Versatile Physics-based Character Control with Hybrid Latent Representation
Jinseok Bae, Jungdam Won, Donggeun Lim, Inwoo Hwang, Young Min Kim
TL;DR
The paper tackles enabling versatile, physics-based character control under temporally or spatially sparse goals by introducing a hybrid latent representation that combines a discrete motion prior with a continuous residual. It employs Residual Vector Quantization to maximize code usage and sampling efficiency, while high-level policies adjust only small residuals, improving stability and training efficiency. The authors demonstrate three downstream tasks—motion in-betweening, head-mounted device tracking, and point-goal navigation—with superior motion fidelity, naturalness, and robustness compared to continuous or discrete baselines, supported by ablations on RVQ and codebook counts.

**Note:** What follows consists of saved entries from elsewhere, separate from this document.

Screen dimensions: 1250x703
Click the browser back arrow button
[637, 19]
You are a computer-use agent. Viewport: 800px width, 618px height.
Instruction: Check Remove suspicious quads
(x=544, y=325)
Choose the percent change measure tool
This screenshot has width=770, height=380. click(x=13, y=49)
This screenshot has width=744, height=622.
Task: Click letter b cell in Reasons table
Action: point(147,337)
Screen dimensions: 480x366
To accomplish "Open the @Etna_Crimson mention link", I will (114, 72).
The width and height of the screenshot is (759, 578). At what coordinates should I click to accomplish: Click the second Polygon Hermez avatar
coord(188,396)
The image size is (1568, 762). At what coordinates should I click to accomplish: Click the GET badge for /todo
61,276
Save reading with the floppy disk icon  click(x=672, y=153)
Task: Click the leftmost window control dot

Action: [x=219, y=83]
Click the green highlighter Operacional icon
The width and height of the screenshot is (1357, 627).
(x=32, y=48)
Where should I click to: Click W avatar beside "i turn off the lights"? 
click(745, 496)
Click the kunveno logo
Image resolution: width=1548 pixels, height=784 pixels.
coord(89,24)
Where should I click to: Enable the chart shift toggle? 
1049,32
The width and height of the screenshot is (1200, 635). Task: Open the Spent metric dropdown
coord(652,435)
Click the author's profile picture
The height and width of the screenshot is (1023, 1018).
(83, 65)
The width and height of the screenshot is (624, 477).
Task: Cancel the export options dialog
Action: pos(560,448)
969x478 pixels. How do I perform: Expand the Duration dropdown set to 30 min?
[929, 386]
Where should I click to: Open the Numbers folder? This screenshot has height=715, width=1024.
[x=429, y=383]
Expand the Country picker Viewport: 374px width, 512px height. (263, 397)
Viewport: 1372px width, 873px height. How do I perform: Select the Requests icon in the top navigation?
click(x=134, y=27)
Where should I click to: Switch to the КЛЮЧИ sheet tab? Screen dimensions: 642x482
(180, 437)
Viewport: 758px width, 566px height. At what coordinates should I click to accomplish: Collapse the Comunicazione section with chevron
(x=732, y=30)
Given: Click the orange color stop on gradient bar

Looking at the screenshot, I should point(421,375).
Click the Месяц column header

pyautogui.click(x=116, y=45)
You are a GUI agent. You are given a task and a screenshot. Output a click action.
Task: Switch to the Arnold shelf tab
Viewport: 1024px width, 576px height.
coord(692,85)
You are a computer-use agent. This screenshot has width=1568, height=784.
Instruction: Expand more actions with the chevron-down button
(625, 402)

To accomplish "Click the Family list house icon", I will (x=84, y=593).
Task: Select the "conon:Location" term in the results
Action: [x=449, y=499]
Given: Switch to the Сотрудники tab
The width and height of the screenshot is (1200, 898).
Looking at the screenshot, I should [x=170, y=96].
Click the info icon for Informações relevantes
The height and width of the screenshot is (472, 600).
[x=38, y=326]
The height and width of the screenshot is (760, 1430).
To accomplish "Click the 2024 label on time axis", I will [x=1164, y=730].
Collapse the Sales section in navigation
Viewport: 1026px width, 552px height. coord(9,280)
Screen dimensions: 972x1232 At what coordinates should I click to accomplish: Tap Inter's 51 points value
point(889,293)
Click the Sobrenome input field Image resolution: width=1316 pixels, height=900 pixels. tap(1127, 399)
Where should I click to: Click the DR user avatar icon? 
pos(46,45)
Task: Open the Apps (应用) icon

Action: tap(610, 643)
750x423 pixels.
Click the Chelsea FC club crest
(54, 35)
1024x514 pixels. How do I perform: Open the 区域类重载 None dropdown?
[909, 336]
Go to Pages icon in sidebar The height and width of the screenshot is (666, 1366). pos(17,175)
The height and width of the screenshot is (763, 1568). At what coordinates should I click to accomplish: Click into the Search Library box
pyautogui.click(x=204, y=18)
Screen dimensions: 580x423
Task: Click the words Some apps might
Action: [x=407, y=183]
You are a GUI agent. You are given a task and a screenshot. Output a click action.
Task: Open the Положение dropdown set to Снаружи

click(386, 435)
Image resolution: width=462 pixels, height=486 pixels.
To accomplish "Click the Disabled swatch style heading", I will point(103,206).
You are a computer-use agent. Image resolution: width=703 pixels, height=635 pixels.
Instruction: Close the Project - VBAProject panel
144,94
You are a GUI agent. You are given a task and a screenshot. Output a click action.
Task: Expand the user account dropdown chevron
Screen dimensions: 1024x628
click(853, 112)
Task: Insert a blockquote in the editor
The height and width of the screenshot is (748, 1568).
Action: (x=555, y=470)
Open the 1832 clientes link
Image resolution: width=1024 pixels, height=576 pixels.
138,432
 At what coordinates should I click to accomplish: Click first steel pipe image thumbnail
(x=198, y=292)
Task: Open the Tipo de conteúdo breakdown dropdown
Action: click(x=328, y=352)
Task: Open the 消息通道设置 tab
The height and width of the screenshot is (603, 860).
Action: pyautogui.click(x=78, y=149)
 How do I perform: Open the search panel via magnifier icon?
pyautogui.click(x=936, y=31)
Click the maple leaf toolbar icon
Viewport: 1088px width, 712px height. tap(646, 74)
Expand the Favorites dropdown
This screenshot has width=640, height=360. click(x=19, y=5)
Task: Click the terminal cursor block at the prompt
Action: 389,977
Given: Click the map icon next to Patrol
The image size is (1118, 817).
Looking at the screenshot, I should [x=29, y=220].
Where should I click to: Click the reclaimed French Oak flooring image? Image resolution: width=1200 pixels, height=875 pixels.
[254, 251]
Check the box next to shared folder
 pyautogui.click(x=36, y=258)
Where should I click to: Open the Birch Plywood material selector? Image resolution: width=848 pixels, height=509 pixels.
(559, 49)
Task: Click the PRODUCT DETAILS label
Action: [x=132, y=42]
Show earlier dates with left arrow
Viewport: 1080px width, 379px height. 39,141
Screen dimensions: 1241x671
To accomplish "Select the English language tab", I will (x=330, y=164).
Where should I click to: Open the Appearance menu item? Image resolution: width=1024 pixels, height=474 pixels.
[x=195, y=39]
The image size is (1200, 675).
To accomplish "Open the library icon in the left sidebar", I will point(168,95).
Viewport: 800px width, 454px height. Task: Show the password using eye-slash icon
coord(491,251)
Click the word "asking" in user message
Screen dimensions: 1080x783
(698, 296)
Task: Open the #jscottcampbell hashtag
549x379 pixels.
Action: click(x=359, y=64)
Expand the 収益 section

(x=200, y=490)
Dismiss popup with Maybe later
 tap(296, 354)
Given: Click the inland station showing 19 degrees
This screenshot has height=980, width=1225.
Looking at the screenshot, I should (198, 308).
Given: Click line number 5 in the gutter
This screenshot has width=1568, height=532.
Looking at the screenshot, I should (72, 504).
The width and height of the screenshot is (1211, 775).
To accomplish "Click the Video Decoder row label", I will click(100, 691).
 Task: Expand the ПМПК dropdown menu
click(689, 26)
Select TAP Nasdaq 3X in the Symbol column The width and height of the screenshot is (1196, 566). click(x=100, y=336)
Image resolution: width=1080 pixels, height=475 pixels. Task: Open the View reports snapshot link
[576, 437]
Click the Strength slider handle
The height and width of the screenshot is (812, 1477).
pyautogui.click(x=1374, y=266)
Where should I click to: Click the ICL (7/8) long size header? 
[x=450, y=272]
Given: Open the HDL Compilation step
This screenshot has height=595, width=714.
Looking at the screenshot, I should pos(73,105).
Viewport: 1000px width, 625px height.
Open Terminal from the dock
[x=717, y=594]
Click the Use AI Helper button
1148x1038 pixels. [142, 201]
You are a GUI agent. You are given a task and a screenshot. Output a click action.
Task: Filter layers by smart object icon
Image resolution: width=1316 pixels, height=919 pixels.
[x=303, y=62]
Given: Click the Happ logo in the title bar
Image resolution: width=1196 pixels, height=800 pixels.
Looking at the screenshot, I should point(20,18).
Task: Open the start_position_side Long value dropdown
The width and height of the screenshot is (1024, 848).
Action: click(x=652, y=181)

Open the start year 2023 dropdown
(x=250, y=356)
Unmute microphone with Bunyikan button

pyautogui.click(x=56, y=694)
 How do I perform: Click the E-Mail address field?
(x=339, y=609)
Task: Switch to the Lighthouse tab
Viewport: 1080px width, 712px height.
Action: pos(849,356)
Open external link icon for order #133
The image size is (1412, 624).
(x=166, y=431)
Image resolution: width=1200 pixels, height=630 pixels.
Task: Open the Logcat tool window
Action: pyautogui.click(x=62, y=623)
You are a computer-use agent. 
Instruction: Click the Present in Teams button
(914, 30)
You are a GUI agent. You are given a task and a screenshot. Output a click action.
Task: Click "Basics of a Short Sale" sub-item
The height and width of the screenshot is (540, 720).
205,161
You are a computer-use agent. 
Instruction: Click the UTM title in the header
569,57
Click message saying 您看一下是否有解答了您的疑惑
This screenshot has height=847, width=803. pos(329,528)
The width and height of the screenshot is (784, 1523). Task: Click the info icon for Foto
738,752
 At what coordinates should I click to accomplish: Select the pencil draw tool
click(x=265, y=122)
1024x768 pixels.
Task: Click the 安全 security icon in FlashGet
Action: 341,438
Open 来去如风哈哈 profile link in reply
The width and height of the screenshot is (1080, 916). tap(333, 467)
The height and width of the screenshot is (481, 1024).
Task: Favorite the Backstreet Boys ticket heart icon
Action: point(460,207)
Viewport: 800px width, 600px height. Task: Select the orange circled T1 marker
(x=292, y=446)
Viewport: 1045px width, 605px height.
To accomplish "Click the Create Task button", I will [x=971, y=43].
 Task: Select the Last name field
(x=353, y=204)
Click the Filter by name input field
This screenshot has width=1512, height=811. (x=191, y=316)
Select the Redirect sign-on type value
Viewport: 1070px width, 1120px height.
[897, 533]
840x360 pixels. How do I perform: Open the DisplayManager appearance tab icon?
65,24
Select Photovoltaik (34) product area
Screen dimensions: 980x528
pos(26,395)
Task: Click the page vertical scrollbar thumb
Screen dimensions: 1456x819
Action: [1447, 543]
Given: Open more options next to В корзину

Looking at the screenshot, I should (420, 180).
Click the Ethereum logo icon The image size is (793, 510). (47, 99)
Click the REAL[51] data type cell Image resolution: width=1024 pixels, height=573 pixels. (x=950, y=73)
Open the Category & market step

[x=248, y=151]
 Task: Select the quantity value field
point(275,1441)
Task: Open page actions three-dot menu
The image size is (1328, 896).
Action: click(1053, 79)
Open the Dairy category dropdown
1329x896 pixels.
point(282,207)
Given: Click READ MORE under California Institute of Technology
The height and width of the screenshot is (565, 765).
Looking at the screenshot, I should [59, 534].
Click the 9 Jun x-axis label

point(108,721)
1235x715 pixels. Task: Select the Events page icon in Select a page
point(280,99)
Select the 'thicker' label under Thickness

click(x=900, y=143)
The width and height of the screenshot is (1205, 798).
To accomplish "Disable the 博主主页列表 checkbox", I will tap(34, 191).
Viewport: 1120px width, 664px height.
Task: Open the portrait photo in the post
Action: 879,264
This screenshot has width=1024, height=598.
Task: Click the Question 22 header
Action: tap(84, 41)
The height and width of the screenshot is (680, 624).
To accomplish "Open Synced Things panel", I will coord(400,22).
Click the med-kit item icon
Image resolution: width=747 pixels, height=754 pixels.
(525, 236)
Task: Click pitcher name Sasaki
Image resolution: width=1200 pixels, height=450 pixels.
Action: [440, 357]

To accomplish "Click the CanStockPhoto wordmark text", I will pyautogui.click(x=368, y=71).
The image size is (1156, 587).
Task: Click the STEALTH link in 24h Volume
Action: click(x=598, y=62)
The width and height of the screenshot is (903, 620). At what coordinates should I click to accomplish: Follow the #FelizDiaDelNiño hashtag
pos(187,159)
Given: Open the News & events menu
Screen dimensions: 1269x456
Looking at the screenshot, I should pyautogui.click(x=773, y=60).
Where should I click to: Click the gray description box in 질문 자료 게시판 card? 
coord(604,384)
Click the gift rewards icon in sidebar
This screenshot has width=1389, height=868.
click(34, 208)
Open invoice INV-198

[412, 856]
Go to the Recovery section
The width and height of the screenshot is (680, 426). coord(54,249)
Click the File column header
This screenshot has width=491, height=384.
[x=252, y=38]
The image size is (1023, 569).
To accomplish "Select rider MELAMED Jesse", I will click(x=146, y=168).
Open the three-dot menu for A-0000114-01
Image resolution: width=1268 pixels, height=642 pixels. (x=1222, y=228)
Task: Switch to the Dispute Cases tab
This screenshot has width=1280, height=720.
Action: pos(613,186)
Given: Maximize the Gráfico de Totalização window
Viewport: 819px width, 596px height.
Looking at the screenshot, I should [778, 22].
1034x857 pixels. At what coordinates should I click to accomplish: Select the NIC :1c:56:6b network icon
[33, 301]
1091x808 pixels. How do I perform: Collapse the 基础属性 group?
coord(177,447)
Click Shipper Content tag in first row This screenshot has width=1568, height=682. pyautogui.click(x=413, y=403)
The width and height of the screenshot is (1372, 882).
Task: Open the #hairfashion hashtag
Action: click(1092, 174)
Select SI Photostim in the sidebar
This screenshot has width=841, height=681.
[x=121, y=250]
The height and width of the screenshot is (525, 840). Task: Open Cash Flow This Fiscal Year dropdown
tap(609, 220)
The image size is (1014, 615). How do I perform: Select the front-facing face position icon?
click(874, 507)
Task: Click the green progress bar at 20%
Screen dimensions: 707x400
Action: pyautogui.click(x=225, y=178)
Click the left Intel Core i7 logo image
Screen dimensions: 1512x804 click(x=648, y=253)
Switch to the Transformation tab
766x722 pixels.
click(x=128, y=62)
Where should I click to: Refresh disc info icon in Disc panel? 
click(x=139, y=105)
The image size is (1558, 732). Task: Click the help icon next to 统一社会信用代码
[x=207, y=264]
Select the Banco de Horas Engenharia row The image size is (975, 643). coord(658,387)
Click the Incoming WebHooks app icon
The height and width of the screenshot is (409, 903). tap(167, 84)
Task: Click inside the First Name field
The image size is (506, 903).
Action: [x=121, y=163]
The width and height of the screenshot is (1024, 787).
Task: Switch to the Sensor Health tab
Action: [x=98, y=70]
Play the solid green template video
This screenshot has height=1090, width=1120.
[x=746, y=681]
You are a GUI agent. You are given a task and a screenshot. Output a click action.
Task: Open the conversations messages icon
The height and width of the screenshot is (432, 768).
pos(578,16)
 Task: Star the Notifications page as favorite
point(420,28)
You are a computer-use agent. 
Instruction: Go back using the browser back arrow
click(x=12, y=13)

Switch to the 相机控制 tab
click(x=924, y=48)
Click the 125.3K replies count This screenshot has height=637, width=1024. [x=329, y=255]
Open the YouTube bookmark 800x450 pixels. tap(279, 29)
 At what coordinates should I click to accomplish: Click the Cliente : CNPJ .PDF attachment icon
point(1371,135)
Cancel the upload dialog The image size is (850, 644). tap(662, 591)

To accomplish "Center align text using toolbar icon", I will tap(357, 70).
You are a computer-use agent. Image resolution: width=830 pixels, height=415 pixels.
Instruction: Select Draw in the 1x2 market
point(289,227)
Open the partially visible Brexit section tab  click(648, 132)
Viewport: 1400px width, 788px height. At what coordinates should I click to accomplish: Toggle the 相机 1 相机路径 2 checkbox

This approach offers a scalable framework for reusable motion priors in complex control settings and points to future extensions to multi-subgoal scenarios and model-based planning strategies.
Abstract
We present a versatile latent representation that enables physically simulated character to efficiently utilize motion priors. To build a powerful motion embedding that is shared across multiple tasks, the physics controller should employ rich latent space that is easily explored and capable of generating high-quality motion. We propose integrating continuous and discrete latent representations to build a versatile motion prior that can be adapted to a wide range of challenging control tasks. Specifically, we build a discrete latent model to capture distinctive posterior distribution without collapse, and simultaneously augment the sampled vector with the continuous residuals to generate high-quality, smooth motion without jittering. We further incorporate Residual Vector Quantization, which not only maximizes the capacity of the discrete motion prior, but also efficiently abstracts the action space during the task learning phase. We demonstrate that our agent can produce diverse yet smooth motions simply by traversing the learned motion prior through unconditional motion generation. Furthermore, our model robustly satisfies sparse goal conditions with highly expressive natural motions, including head-mounted device tracking and motion in-betweening at irregular intervals, which could not be achieved with existing latent representations.